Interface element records
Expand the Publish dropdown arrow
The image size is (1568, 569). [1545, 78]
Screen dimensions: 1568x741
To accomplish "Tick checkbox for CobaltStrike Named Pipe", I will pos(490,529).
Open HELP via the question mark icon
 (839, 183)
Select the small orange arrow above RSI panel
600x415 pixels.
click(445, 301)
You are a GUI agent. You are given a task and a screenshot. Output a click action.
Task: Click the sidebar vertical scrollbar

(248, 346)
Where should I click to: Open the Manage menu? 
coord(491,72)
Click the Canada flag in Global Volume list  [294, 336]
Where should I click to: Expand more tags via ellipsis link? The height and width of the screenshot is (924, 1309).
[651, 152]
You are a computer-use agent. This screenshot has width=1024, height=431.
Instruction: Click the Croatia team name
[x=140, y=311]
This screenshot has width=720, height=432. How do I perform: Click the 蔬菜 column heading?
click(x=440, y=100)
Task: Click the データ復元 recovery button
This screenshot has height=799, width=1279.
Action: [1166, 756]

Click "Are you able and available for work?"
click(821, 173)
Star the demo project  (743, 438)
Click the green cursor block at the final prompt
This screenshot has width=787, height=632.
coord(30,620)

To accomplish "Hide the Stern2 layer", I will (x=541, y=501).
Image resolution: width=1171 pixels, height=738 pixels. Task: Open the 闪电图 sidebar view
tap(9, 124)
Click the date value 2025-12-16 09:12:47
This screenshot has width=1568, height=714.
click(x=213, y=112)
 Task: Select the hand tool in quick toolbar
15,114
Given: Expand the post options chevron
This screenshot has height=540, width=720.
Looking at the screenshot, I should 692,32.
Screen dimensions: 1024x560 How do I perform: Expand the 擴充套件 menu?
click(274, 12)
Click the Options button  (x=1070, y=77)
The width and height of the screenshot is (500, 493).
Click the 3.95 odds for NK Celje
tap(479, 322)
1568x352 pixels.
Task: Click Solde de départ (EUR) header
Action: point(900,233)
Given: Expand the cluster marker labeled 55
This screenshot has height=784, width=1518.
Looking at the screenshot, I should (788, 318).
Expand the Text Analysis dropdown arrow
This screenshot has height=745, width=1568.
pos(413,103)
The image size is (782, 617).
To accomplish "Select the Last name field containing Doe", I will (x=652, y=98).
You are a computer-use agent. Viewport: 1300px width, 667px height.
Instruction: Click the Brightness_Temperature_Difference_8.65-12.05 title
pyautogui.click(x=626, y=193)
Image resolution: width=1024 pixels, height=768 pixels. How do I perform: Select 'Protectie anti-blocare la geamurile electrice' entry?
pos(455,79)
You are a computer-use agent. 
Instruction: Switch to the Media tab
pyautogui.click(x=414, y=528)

What you are asked to do
Copy the lines above verbatim, starting with the line that contains "Click the date value 2025-12-16 09:12:47" and continuing through the last line.

Solution to this problem
Click the date value 2025-12-16 09:12:47
This screenshot has width=1568, height=714.
click(x=213, y=112)
 Task: Select the hand tool in quick toolbar
15,114
Given: Expand the post options chevron
This screenshot has height=540, width=720.
Looking at the screenshot, I should 692,32.
Screen dimensions: 1024x560 How do I perform: Expand the 擴充套件 menu?
click(274, 12)
Click the Options button  (x=1070, y=77)
The width and height of the screenshot is (500, 493).
Click the 3.95 odds for NK Celje
tap(479, 322)
1568x352 pixels.
Task: Click Solde de départ (EUR) header
Action: point(900,233)
Given: Expand the cluster marker labeled 55
This screenshot has height=784, width=1518.
Looking at the screenshot, I should (788, 318).
Expand the Text Analysis dropdown arrow
This screenshot has height=745, width=1568.
pos(413,103)
The image size is (782, 617).
To accomplish "Select the Last name field containing Doe", I will (x=652, y=98).
You are a computer-use agent. Viewport: 1300px width, 667px height.
Instruction: Click the Brightness_Temperature_Difference_8.65-12.05 title
pyautogui.click(x=626, y=193)
Image resolution: width=1024 pixels, height=768 pixels. How do I perform: Select 'Protectie anti-blocare la geamurile electrice' entry?
pos(455,79)
You are a computer-use agent. 
Instruction: Switch to the Media tab
pyautogui.click(x=414, y=528)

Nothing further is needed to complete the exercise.